As described above, according to the method and apparatus for measuring the outer shape of the cylindrical body of the present invention, the measuring head is substantially constant from the outer peripheral surface of the cylindrical body according to the preset design shape by the robot. Since the outer shape of the tubular body is measured while moving the tubular body W while maintaining the distance, there is an advantage that the outer shape of the tubular body W can always be accurately measured even when the shape of the tubular body W deviates greatly from the cylindrical shape. is there. Therefore, the present invention is suitable for measuring the outer shape of a tubular body such as a honeycomb structure.

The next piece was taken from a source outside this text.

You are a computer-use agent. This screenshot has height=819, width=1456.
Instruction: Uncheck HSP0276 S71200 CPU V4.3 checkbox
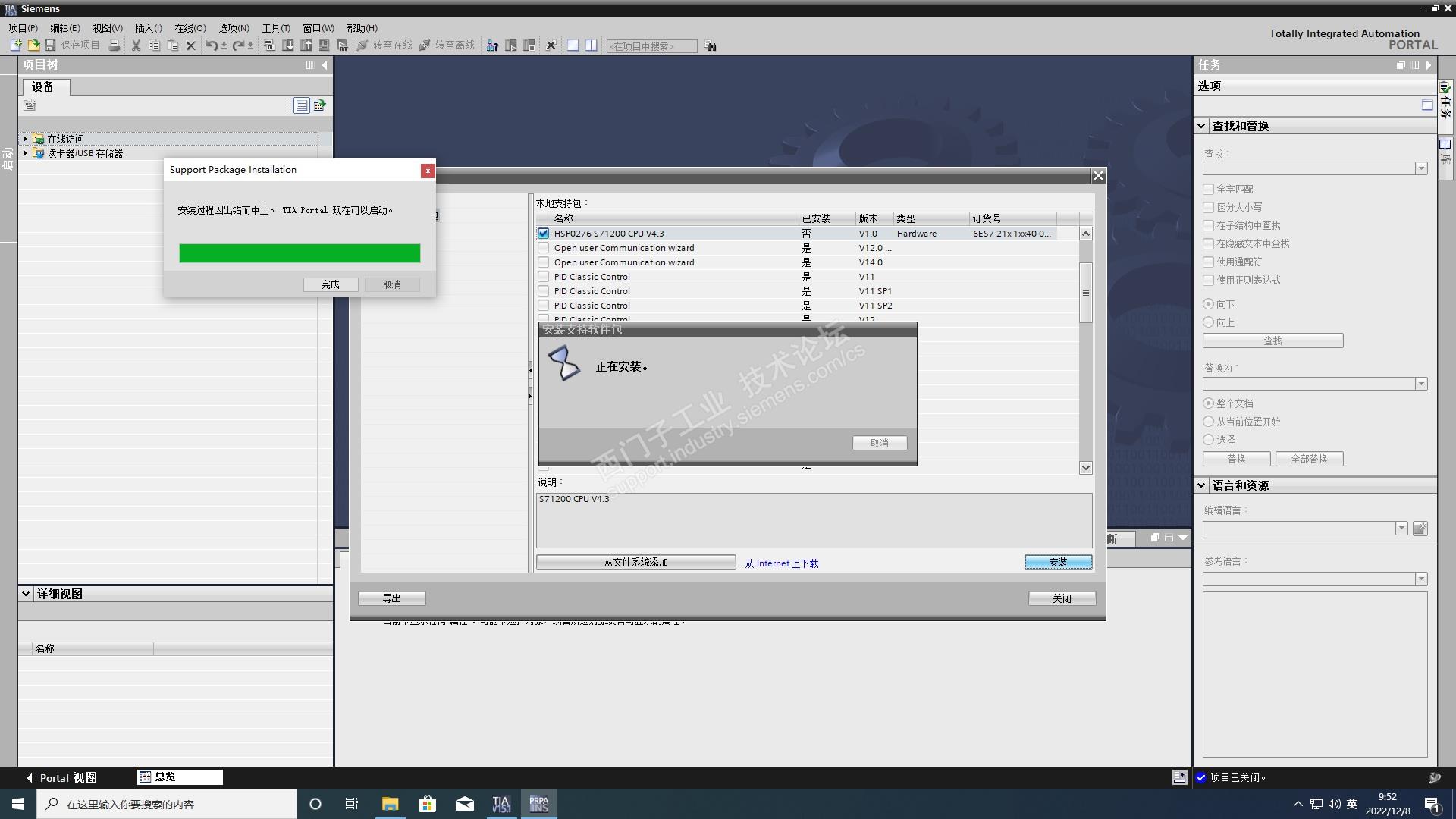(x=543, y=234)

[Brief description of drawings]

FIG. 1 is a perspective view showing an embodiment of the present invention.

FIG. 2 is an enlarged perspective view of the measuring head of the embodiment.

FIG. 3 is a side view showing a measurement state.

FIG. 4 is a plan view showing a measurement state.

FIG. 5 is a side view showing a disc type measuring device.

FIG. 6 is a plan view showing a change in distance between the laser displacement meter and the outer peripheral surface of the cylindrical body W in the disc type measuring device.

[Explanation of symbols]

3 surface plate, 5 robots, 6 measuring heads, 7 laser displacement meter, W cylindrical body

 ─────────────────────────────────────────────────── ─── Continuation of the front page (72) Inventor Takashi Matsuoka 2-56 Sudacho, Mizuho-ku, Aichi Prefecture Nagoya City

Claims (3)

[Claims] 1. A measuring head equipped with a laser displacement gauge is moved by a robot having a design shape of a tubular body set in advance while keeping a substantially constant distance from the outer peripheral surface of the tubular body,
A method for measuring the outer shape of a tubular body, which comprises measuring the outer shape of the tubular body. 2. The method for measuring the outer shape of a cylindrical body according to claim 1, wherein the laser irradiation direction is substantially perpendicular to the measurement surface. 3. A surface plate on which a tubular body, which is an object to be measured, is placed, and a measuring head provided with a laser displacement meter, which is arranged on the side of the surface plate and is attached to the tip of an arm, is preset. An outer shape measuring device for a tubular body, comprising: a robot that moves according to a design shape while keeping a substantially constant distance from the outer peripheral surface of the tubular body.